Curitiba - A Renault está preocupada em evitar a demissão de mão-de-obra qualificada, que pode lhe fazer falta no ano que vem, quando pretende lançar no mercado os novos modelos do Clio e Clio Sedan. A informação do Sindicato dos Metalúrgicos de Curitiba e Região Metropolitana é que a montadora encerrou as demissões de metalúrgicos, com a homologação de mais 30 desligamentos.
As informações sobre novas demissões na empresa estão desencontradas. Fala-se entre 110 a 123 demissões, disse Núncio Manalla, diretor do sindicato. Segundo ele, a intenção da empresa, agora, é evitar a perda do investimento que fez em mão-de-obra. ''Do contrário, poderá colocar em risco a meta de produzir 80 mil veículos em 2003'', afirmou.
O sindicalista acredita que daqui para frente devem ser demitidos os funcionários da área administrativa.
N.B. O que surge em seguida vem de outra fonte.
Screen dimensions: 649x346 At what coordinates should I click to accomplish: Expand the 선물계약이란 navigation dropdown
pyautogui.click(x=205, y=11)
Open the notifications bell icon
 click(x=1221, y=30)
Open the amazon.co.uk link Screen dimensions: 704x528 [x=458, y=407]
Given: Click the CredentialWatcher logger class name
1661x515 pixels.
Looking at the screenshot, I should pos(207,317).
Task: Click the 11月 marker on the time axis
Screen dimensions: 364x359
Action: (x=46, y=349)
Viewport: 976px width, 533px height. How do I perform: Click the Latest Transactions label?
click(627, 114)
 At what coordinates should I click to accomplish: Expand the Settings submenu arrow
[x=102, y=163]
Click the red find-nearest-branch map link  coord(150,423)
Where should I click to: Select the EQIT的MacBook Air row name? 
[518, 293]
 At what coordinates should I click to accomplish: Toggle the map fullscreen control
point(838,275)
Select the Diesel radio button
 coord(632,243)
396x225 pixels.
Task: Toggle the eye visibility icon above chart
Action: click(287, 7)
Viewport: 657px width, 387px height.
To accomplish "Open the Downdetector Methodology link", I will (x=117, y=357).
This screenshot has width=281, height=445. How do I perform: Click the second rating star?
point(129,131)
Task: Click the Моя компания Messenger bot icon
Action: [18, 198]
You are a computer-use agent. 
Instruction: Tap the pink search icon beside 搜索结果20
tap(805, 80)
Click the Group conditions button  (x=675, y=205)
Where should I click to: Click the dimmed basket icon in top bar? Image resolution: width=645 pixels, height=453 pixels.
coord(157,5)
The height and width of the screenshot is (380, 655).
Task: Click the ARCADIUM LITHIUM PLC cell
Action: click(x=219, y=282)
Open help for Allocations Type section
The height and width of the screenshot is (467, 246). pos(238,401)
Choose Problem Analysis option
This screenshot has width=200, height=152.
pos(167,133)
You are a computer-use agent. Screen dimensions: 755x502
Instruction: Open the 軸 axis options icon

Mas ele também não tem certeza disso, porque segundo informações de dentro da fábrica, esses funcionários estão sobrecarregados de serviço. ''Eu não sei bem de onde podem vir mais cortes daqui para frente'', comentou o sindicalista.
A assessoria da Renault disse que ainda não tem o número certo das demissões já feitas porque muitos funcionários não voltaram à linha de montagem porque ainda estão em treinamento.